- **ASSIGNMENT**
From the records below, print only the part that opens with the line containing "Task: Open the References panel" and closes with the line containing "The image size"; omit the pictures.

- **DATA SECTION**
==============================

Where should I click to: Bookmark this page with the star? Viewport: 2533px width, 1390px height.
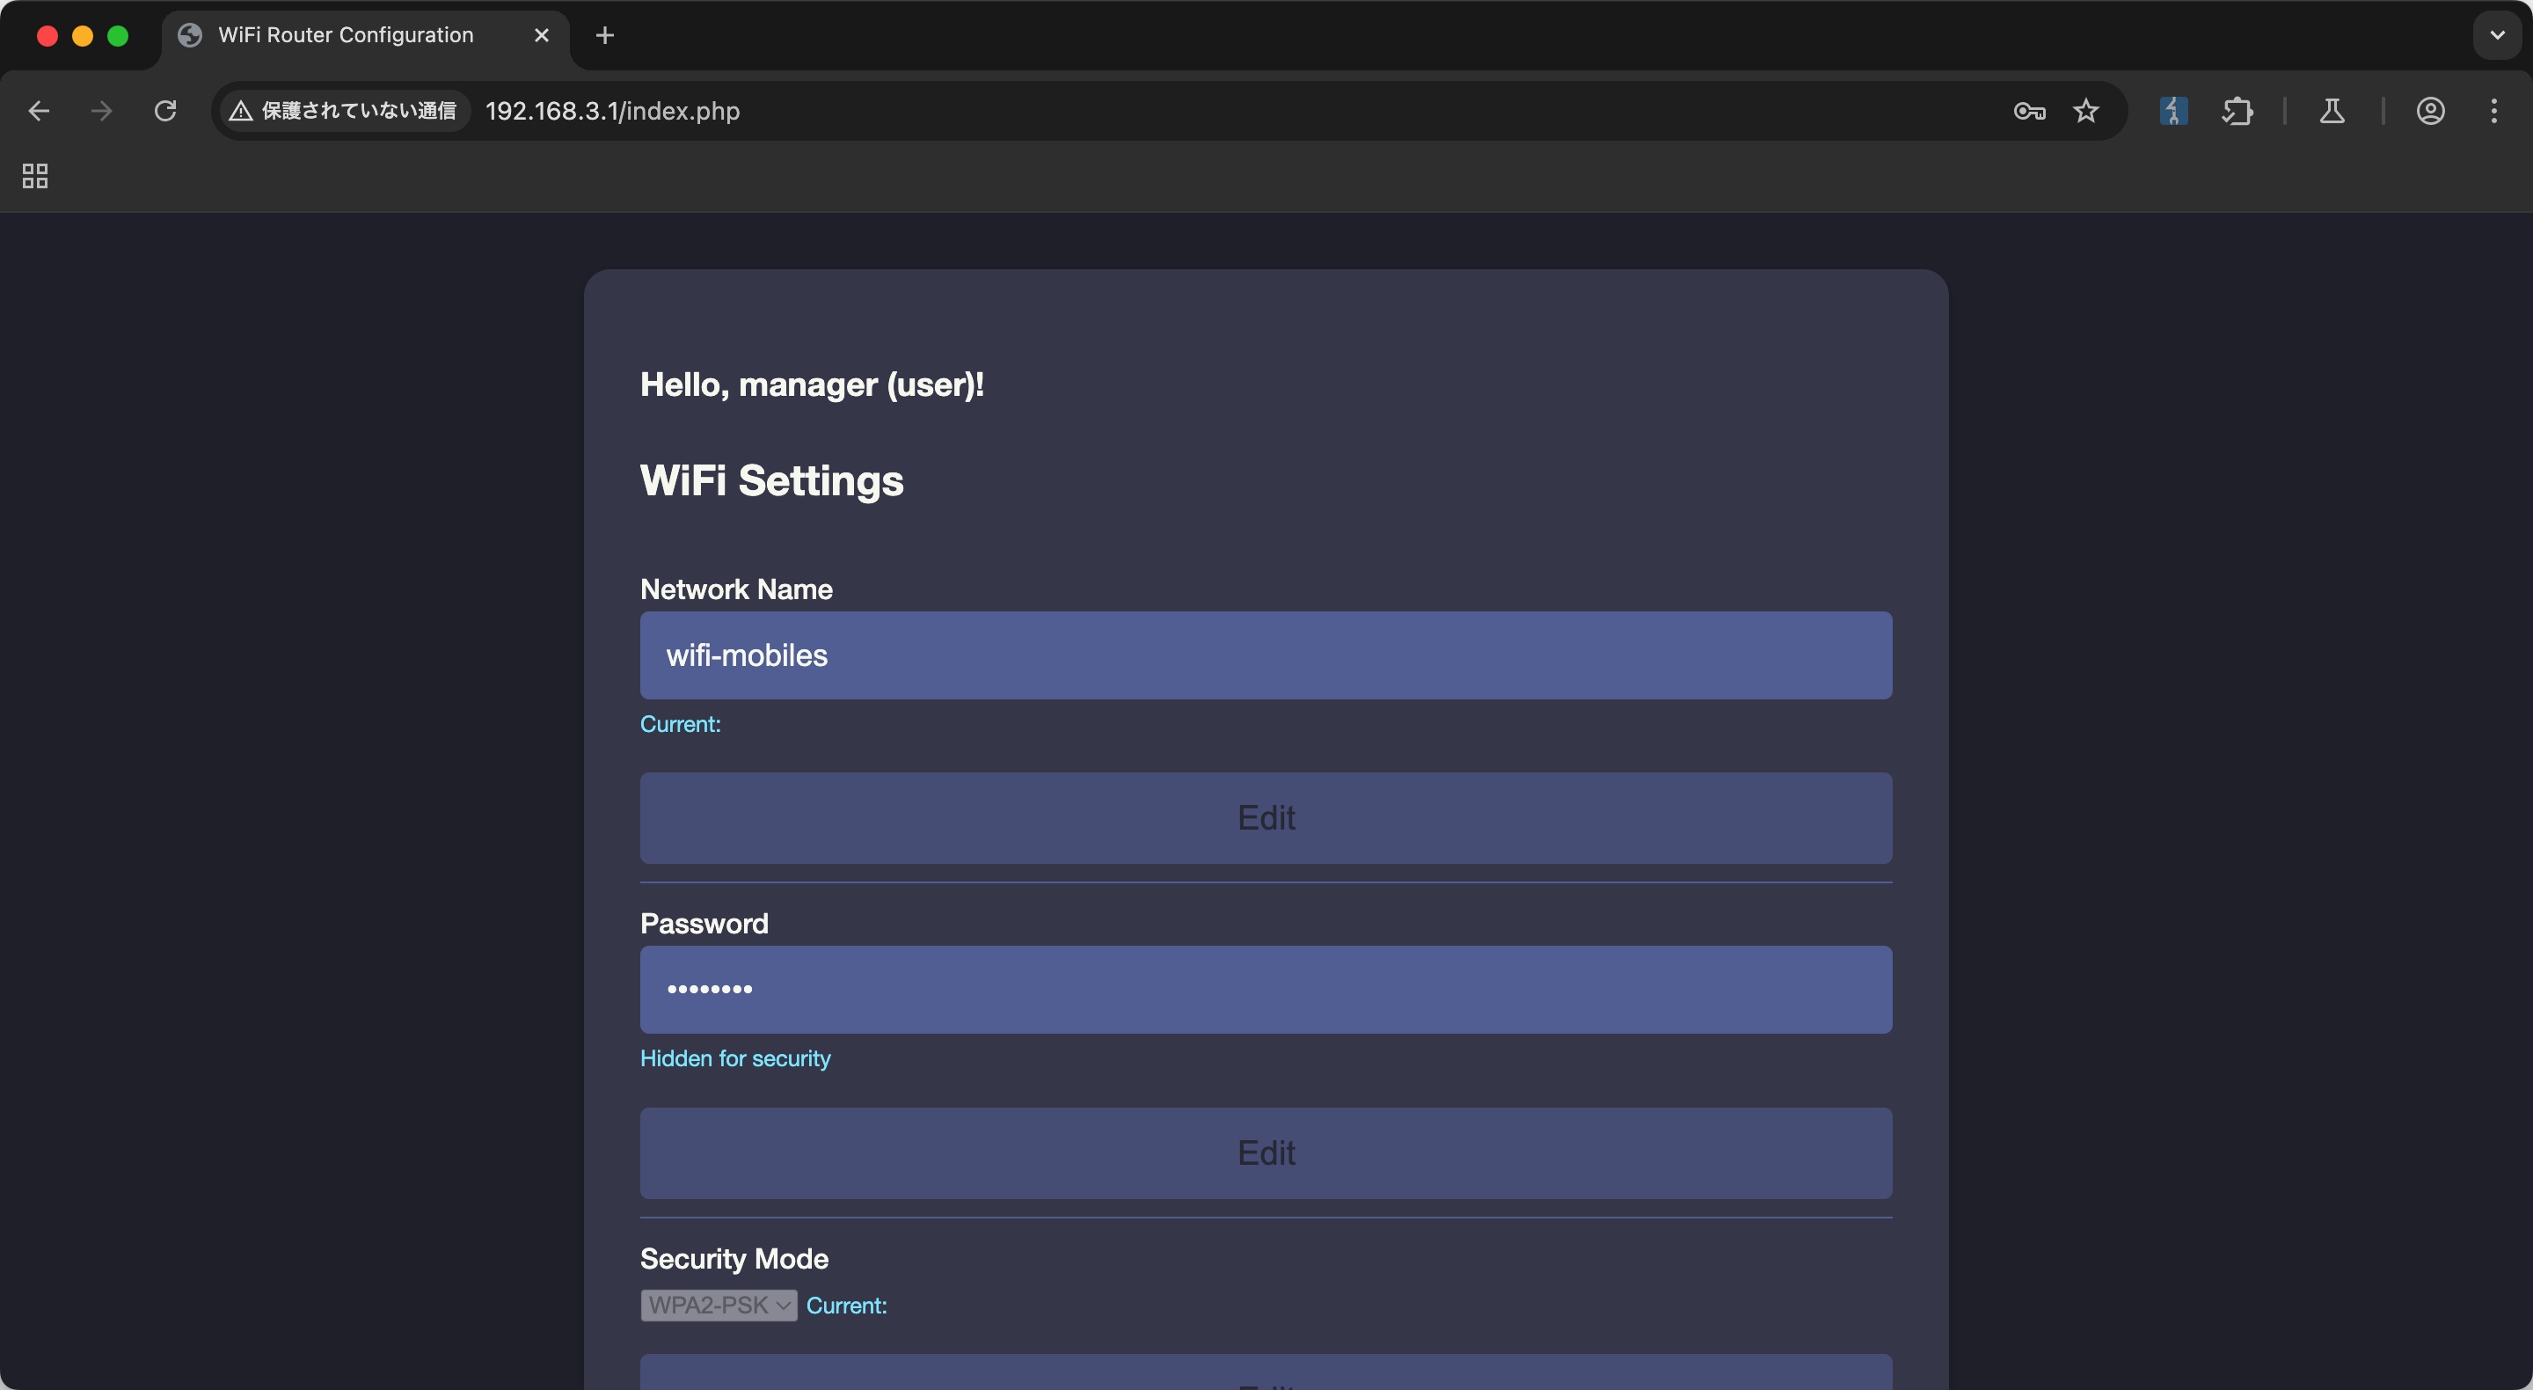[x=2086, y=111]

==============================

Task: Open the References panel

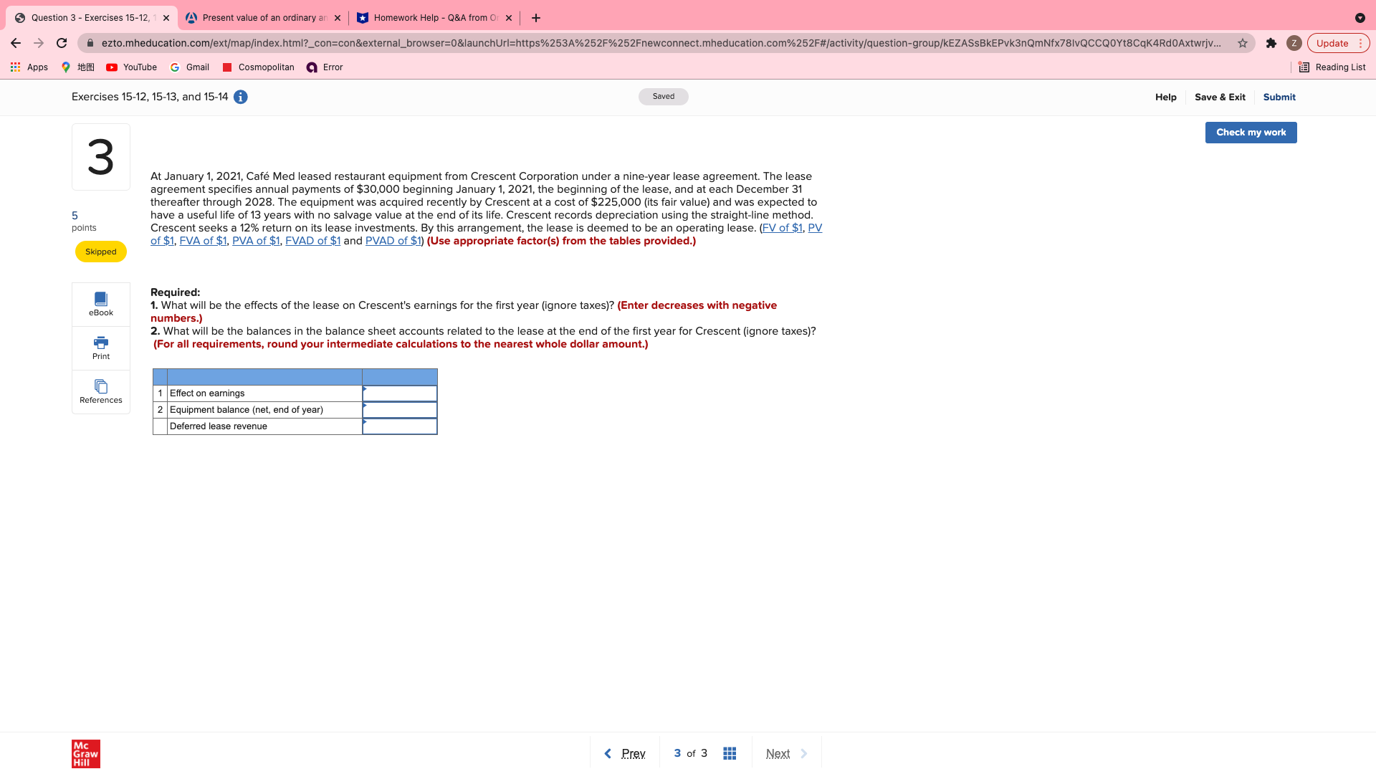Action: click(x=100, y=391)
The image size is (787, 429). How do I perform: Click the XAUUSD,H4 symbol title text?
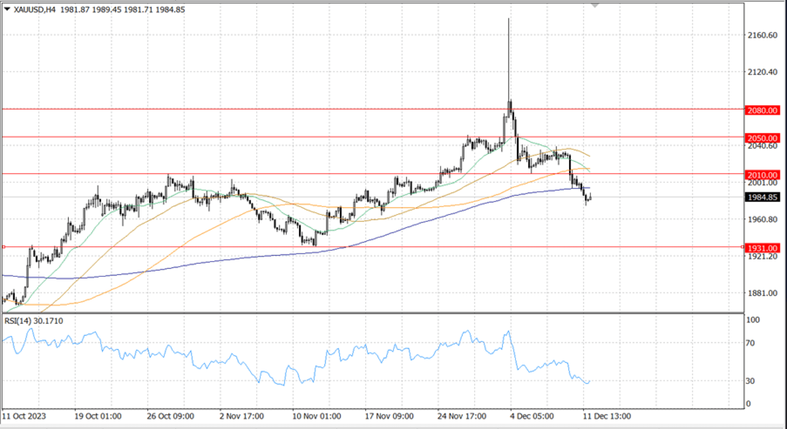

==============================

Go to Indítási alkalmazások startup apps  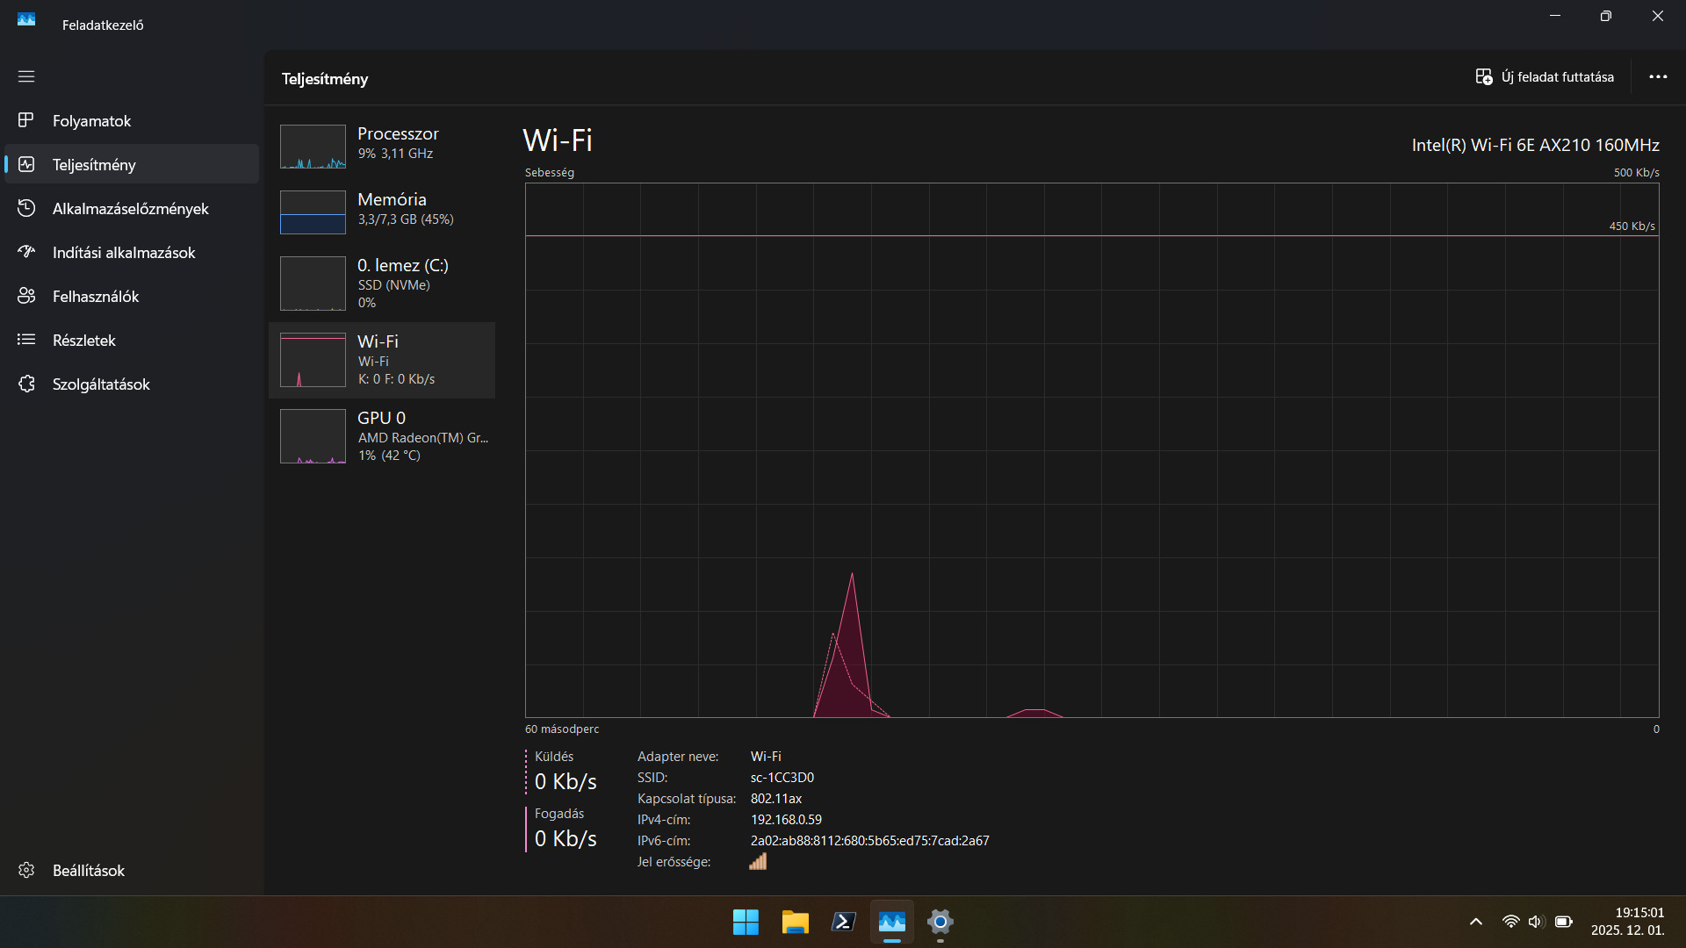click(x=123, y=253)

==============================

- **EXERCISE RESPONSE**
Task: Open the References panel

Action: click(x=100, y=391)
The image size is (787, 429). How do I perform: Click the XAUUSD,H4 symbol title text?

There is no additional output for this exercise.